No Wonder Ultraman Panicked! Anthropic’s AI Takes Control of Computers, Netizens Applaud and Call Out OpenAI

30 min read

Yesterday, Anthropic, an AI startup founded by several ex-OpenAI employees, introduced a groundbreaking new feature called "Computer Usage." This feature allows large models to understand and interact with all desktop applications, simulating keystrokes, clicking buttons, mouse gestures, and text input, achieving near-human proficiency in operating a computer.

In other words, Anthropic isn't creating specialized tools for specific tasks but instead teaches its models basic computer skills, enabling them to naturally use everyday software and tools just like humans.

The newly upgraded Claude 3.5 Sonnet is the first model available in public beta with this “Computer Usage” feature. Anthropic has extensively refined the model, particularly in tasks requiring agent coding and tool use. Pietro Schirano, founder of AI-driven image startup EverAI, shared that Claude 3.5 Sonnet is "the best coding model in the world. Integrating it into my daily workflow has completely transformed my life experience."

At the same time, Anthropic launched the Claude 3.5 Haiku, which rivals the performance of their largest system but with smaller size, speed, and cost. Claude 3.5 Haiku is priced similarly to Claude 3 Haiku but outperforms the larger Claude 3 Opus model in several critical benchmarks, including customer service tasks.

Developers can now access the upgraded Claude 3.5 Sonnet through Anthropic's API, Amazon Bedrock, and Google Cloud’s Vertex AI. Claude 3.5 Haiku, initially text-only, will be available later this month, with image input coming soon.

When Claude Learns to Use a Computer

image-20241023153447564

In a video released by Anthropic, researchers demonstrated how the new Claude model uses the computer usage feature to gather information from various sources, fill out forms, develop websites, and even plan hiking trips. While the feature is impressive, it’s not without limitations. A developer blog highlights a failed test case where Claude abandoned a coding task midway and started browsing photos of Yellowstone National Park—an amusingly human-like behavior, perhaps even learning procrastination.

In tests evaluating AI's ability to assist with flight ticket operations, such as modifying bookings, the updated Claude 3.5 Sonnet only completed less than half of the tasks. In another test involving refund requests, it had a similar failure rate of around one-third.

Anthropic acknowledged these issues, stating that the model struggles with common operations like scrolling and zooming, relying on rapid screenshots rather than real-time video streams, meaning it can miss brief notifications or changes.
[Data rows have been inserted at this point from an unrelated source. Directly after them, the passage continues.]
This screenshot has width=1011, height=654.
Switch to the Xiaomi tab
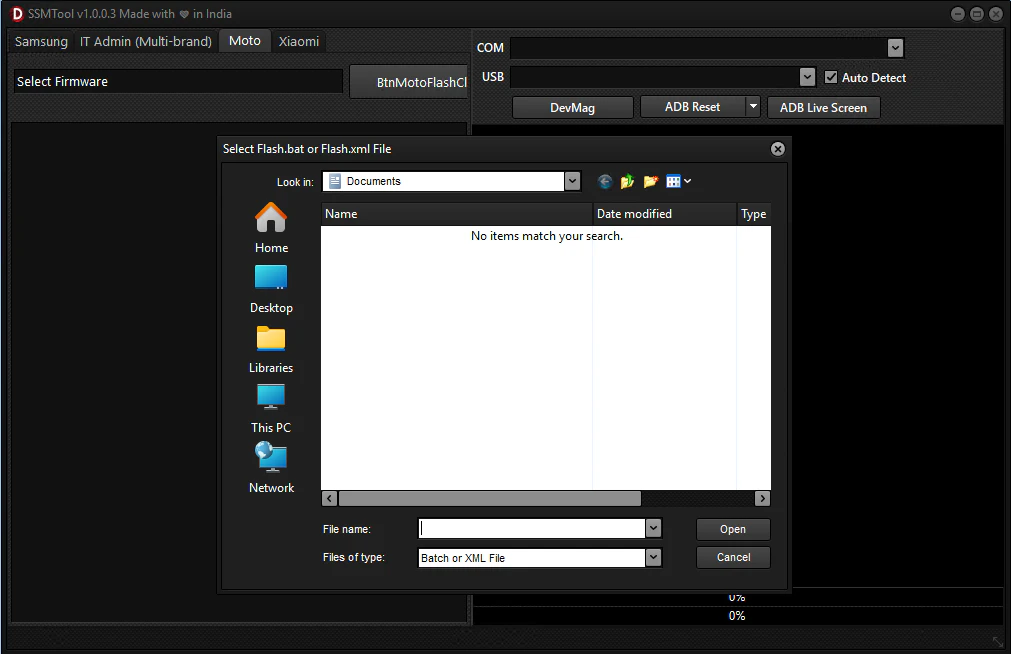pyautogui.click(x=299, y=41)
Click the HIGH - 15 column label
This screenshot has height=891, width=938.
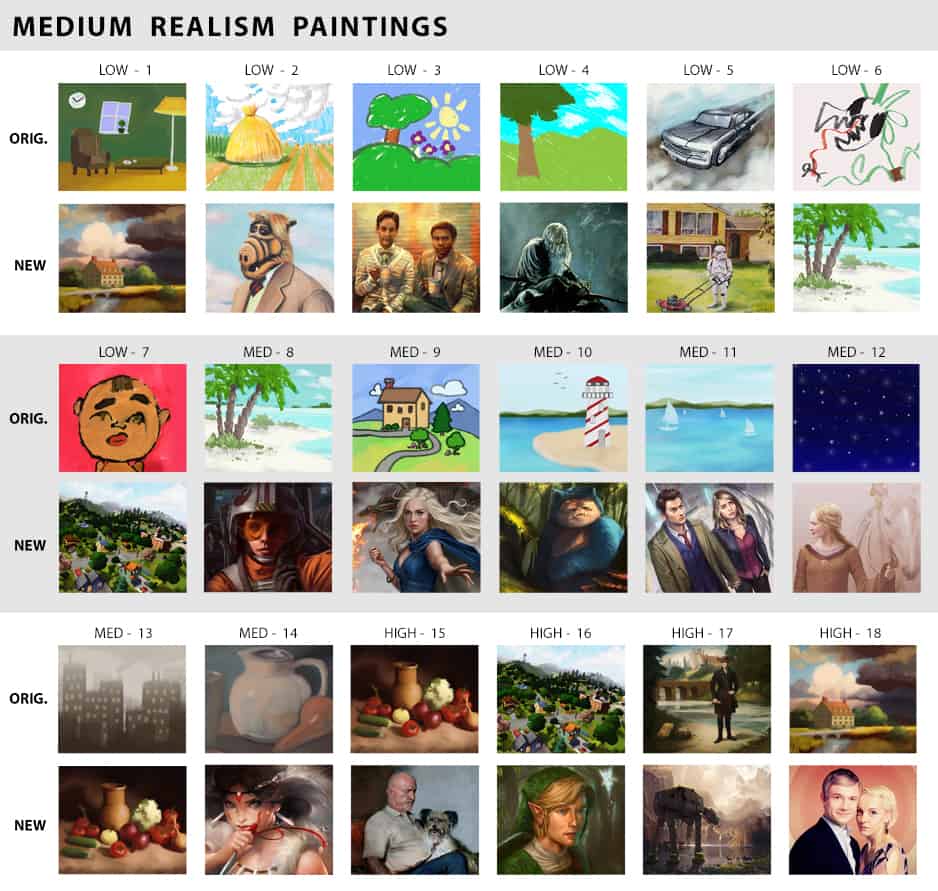[x=415, y=632]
The company encourages developers to start with low-risk tasks while exploring this feature.

A Potential Game-Changer or Just Another AI Tool?

The race to develop AI capable of computer automation is heating up. Adept, recently acquired by Amazon, has been training models to navigate websites and software, while Twin Labs is automating desktop processes using existing models like OpenAI’s GPT-4o. Startups like Rabbit are developing web-based agents capable of tasks like buying movie tickets online. Reports suggest OpenAI is also working on similar tools but has yet to release anything publicly.

Anthropic’s approach differs from Microsoft's UFO (UI-Focused), an agent designed for Windows OS interaction using OpenAI’s GPT-4V. UFO can observe and analyze graphical user interfaces (GUIs) and Windows applications to execute complex tasks, such as deleting all annotations in a PowerPoint presentation or summarizing meeting notes and sending emails—all with just a single command.

Anthropic’s solution works by training Claude to accurately calculate pixel movements to control the mouse cursor. Meanwhile, Microsoft’s UFO relies on AppAgent and ActAgent, which analyze screenshots and user requests to automate application navigation and task execution.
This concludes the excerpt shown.